[Supplied data]:
━━━━━━━━━━━━━━━━━━━━

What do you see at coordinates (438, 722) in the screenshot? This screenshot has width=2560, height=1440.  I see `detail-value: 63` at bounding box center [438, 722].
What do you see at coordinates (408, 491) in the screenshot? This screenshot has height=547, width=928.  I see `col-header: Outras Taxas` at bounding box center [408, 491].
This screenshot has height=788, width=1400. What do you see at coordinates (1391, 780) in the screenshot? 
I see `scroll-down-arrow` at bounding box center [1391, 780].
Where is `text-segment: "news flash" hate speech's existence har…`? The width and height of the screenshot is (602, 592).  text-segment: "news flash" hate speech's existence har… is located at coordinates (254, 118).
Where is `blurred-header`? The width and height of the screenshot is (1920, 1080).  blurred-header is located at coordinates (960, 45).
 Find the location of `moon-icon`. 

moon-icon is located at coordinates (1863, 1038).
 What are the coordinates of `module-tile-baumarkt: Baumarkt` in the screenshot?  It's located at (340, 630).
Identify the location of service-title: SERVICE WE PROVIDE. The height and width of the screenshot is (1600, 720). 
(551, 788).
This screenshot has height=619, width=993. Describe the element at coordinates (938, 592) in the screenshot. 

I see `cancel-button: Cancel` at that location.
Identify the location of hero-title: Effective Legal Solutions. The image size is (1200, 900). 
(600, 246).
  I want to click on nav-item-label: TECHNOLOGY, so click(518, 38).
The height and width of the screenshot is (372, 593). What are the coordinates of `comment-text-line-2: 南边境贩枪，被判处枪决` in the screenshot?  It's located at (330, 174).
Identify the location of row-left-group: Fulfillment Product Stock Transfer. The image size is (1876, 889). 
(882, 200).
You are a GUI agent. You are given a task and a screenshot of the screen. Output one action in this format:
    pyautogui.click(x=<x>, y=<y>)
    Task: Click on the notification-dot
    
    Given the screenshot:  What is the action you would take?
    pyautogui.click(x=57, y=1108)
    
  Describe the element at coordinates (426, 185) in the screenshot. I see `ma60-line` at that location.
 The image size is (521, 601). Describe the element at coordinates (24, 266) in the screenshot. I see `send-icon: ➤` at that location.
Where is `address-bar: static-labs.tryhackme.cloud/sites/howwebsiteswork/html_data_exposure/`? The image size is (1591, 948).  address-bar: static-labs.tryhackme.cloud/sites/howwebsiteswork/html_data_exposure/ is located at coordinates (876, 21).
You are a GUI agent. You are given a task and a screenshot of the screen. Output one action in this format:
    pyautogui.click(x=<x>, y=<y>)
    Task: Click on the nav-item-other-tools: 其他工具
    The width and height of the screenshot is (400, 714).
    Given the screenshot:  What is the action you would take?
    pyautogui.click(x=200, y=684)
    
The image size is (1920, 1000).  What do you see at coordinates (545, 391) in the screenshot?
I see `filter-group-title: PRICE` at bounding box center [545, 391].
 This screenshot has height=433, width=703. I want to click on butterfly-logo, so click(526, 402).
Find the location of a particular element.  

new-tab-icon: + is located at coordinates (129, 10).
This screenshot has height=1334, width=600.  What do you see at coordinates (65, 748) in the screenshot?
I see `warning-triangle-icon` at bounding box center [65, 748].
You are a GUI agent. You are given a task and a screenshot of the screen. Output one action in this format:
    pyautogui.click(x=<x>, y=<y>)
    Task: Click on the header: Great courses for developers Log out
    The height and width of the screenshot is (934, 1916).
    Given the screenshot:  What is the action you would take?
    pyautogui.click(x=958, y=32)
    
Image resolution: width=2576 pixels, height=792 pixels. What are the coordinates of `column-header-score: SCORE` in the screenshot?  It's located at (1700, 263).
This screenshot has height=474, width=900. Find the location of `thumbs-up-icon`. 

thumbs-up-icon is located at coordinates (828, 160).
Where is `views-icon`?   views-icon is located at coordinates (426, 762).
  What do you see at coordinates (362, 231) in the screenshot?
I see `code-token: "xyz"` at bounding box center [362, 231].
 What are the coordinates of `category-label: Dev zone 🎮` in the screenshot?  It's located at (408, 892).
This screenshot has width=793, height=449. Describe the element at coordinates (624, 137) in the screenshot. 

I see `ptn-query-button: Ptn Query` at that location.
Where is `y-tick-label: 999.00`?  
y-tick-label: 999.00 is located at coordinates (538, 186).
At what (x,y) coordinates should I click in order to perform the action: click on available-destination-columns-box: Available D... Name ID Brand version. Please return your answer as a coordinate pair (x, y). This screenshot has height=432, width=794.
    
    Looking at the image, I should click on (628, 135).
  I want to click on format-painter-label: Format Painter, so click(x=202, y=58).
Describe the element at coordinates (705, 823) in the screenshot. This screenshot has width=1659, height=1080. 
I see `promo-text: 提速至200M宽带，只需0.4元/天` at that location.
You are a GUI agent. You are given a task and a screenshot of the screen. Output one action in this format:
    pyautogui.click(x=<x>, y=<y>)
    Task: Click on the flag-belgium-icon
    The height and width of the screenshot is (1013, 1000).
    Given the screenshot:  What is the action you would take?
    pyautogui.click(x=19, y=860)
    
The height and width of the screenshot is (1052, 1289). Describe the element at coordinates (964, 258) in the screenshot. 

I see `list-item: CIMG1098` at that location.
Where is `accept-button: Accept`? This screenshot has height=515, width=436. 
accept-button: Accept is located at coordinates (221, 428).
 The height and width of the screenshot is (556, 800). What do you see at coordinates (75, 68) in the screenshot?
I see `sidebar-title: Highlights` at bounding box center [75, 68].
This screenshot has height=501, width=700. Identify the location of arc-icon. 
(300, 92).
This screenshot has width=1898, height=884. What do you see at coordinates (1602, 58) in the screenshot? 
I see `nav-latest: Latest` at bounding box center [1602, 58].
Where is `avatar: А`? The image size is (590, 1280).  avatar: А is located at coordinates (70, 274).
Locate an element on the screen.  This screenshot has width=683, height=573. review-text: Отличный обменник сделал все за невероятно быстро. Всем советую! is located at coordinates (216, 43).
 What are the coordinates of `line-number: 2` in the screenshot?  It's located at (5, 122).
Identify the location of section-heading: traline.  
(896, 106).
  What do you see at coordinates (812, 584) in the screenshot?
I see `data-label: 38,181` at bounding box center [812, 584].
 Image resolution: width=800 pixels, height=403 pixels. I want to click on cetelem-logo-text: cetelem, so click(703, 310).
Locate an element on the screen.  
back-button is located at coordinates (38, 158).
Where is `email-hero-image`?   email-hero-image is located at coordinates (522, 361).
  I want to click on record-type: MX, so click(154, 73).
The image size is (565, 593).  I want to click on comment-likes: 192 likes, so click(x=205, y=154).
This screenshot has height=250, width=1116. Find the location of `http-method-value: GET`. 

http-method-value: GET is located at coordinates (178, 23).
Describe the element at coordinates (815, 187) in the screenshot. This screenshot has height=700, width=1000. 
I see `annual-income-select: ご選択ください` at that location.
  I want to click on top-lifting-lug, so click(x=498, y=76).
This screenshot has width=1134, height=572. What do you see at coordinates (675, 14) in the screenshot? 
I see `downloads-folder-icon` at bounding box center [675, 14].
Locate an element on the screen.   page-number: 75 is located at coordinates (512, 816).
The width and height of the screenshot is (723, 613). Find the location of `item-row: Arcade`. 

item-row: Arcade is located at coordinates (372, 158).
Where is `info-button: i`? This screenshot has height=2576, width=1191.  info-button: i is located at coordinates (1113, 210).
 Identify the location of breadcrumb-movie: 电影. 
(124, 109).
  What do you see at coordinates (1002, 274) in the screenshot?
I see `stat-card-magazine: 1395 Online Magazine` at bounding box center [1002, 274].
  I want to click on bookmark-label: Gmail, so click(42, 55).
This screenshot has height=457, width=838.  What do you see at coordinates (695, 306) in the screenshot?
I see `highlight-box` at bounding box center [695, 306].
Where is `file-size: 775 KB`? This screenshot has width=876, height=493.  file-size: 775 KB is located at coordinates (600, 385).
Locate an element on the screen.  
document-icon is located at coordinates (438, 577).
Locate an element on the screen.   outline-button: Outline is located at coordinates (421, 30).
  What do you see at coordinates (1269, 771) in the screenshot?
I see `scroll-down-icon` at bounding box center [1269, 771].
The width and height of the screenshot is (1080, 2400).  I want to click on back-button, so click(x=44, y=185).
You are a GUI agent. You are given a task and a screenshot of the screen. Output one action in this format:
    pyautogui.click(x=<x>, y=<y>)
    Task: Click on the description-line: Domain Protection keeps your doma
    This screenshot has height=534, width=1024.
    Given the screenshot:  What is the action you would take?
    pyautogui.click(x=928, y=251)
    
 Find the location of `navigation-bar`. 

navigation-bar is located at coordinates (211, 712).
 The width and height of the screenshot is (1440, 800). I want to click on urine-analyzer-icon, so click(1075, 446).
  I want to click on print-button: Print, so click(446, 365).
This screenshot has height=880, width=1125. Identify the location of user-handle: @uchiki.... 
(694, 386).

━━━━━━━━━━━━━━━━━━━━

Copy out the material from the line containing "This screenshot has height=880, width=1125." through the end of the material, both ends included, without changing anything.

This screenshot has height=880, width=1125. Identify the location of user-handle: @uchiki.... 
(694, 386).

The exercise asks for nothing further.